Bir tanesi sizinle yıllar önce de karşılaşmıştık, hatırladınız mı, ben Hasan Kundakçı Paşa’nın yakınıyım dedi.
Hatırlayamadığımı söyleyerek “Buyurun sizi dinliyorum” dedim.
Başladılar anlatmaya...
Meğer bu iki hanım Adnan Oktar grubuna mensupmuşlar ve camialarını tanıtmaya gelmişler.
Doğrusu ilgimi çekti çünkü Adnan Oktar’ı hiç görmemiş ve konuşmamıştım ama hakkında pek çok efsane dinlemiştim.
Sorular sordum, cevaplar aldım!
Masonlar ve Siyonistlerle ilgili söyledikleri dikkatimi çekti...
Dahası, evrim teorisi bağlamındaki faaliyetleri ile Türk-İslâm fikrine olan sıcak yaklaşımları da ilgimi çekti ve onlardan bu çalışmaların neler olduğunu istedim.
Yarın fakslarız dediler ve bir süre sonra ayrıldılar.

Sorular ve belgeler!
Gerçekten ertesi gün geniş bir bilgi notu gönderdiler.
Bir kaç gün geçti, telefonla beni İstanbul 
Çırağan Otel’de Adnan Oktar’ın da katılacağı bir etkinliğe davet ettiler.
Gitmedim.
Çok sürmedi kısa bir süre sonra yine bir 
telefon:
“Sabahattin Bey, Çırağan Sarayı’nda iftarımız var, Adnan Beyler de gelecekler, sizi misafirimiz olarak ağırlamak istiyoruz”.

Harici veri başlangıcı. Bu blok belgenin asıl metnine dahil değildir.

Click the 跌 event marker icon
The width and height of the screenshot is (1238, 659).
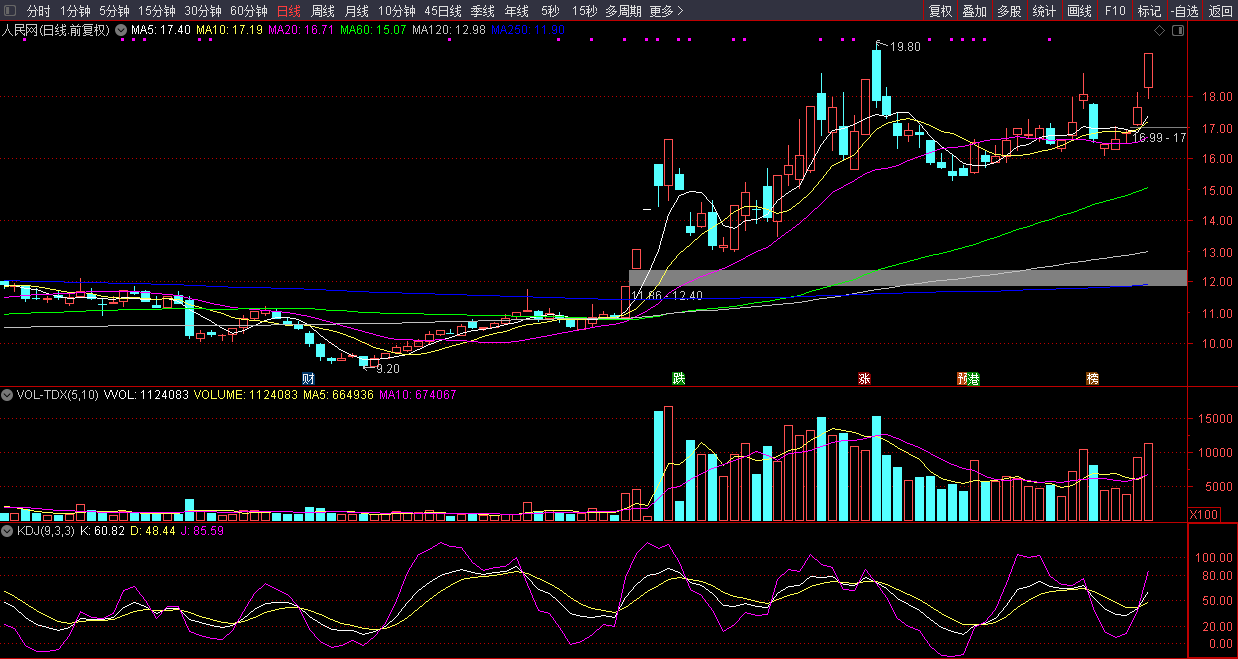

Teşekkür ettim yine gitmedim.
O arada bana yapılan ziyaretten abartısız bir ay sonrasında yani 29/9/2010 tarihinde Adnan Hoca’ya mensup iki ismin bana yaptığı ziyareti ve anlattıklarını ilgi çeker diye köşemde yazdım.
Yazmaz olaydım! 
Acayip bir taarruza uğradım!

İki isme dikkat!
Bana Adnan Hoca’nın gizli adamı diyenlerden, sen de mi devşirildin diyenlere kadar pek çok hücum yapıldı!
Böyle şeylere, yani okur tepkilerine alışkın olduğum için umursamadım ama önceki gün aldığım bir faksa bayağı şaşırdım..
Faksı gönderen Silivri Hapishanesi mukimi, yani bazılarının ifadesi ile “Ergenekoncu” Serdar Öztürk’tü!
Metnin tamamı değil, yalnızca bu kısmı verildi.